Which brings us to a headline I recently saw in The Independent, a fairly respectable newspaper: “Celebrity feminists are making people care less about women’s rights, study claims.” Oh dear! If a study says it, it must be true.

The article explains that Jeetendr Sehdev carried out a study over two years involving 6,000 adults around the world, showing that “If a celebrity hasn’t demonstrated their commitment to the feminist cause before speaking out about it, 80 per cent of people won’t buy their feminist credentials.”

Hold on, that doesn’t really track with the headline….that actually sounds pretty reasonable actually.

And apparently 20% of people reported that they care MORE about feminism because of a celebrity speaking out about it, which also seems quite positive.

And it’s interesting that the article also reports that 30% of people in the study cared less about feminist issues specifically because of Taylor Swift. I find it fascinating for three reasons: one, because feminism is generally understood by feminists to be the concern of women’s equality, and if you care less about women’s equality because of one woman you don’t like, what does that say about your values in the first place?

Secondly, this makes me wonder what definition of “feminism” Sehdev used in his research. Was it “women’s equality,” or was it “the particular brand of white feminism that people like Taylor Swift pay lip service to while intersectional feminists tend to criticize”?

Finally, it makes me wonder how 30% of all respondents both know about Taylor Swift and care THAT MUCH about what she talks about, considering that Sehdev claims the research spanned at least four continents including South-East Asia and Latin America, where Swift doesn’t have nearly the presence she has here in America. This also makes Sehdev’s list of most and least credible celebrity feminists a bit suspect, since all the names on it are American or English, with the notable exception of Malala Yousafzai, who is known worldwide.

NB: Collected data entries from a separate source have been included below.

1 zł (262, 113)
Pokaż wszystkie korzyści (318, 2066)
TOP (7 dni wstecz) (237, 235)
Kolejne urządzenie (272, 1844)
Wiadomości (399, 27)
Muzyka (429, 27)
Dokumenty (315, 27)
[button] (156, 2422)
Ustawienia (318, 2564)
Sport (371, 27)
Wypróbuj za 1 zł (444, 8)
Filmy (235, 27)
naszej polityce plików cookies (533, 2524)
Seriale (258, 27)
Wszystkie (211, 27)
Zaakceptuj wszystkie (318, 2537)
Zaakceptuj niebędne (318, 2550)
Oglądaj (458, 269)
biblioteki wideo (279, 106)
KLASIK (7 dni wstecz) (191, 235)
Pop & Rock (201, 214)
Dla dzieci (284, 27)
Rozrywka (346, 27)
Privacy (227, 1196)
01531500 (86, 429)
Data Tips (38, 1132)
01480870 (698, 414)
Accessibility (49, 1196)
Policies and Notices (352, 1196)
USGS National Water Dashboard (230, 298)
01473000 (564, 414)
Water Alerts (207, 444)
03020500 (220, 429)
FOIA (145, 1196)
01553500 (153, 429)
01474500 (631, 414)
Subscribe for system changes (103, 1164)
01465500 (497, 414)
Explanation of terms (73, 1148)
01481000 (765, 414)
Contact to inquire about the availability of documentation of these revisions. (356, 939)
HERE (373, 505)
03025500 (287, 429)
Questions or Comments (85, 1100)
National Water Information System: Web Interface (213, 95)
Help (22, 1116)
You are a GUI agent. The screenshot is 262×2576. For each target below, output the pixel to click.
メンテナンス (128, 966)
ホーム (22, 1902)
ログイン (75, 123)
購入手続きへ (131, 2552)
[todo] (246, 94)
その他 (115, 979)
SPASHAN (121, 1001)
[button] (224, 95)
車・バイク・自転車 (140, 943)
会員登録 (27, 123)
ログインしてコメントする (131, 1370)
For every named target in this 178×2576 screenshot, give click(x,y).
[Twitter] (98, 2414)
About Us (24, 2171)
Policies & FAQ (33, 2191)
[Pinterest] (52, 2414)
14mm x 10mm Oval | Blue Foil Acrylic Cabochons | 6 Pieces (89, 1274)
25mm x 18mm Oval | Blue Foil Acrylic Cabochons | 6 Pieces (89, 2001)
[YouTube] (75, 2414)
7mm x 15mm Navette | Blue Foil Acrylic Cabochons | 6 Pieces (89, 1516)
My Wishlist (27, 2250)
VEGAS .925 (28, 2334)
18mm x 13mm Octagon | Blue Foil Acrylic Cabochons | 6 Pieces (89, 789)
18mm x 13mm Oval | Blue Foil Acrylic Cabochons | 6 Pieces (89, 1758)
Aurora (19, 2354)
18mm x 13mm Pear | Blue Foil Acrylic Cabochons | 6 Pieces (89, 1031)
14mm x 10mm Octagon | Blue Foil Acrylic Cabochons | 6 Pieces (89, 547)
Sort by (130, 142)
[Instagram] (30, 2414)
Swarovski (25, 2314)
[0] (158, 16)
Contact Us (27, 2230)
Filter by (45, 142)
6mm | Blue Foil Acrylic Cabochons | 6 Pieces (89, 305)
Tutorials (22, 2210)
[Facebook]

All these questions are easily answered, of course, by looking at the actual study. This is where I ran into even more questions, though. The Independent doesn’t describe what journal the study was published in or if it was published at all, or if it even has a title. They only link to Sehdev’s slick website where he himself only links to other mainstream news outlets, like an interview with Glamour where he reveals what sexy is, and Business Insider where he warns that Victoria’s Secret is losing relevance, or The Today Show where he shares his deep thoughts about Justin Bieber. Nowhere on his site does he list any publications.

His Wikipedia page, which was created by a user whose entire history is dedicated almost solely to creating that page, is similarly barren — no links to any publications, though he is revealed to have paid to have a fully kitted out IMDB page where we can see he was on an episode of Eldorado and he’s also an Aries.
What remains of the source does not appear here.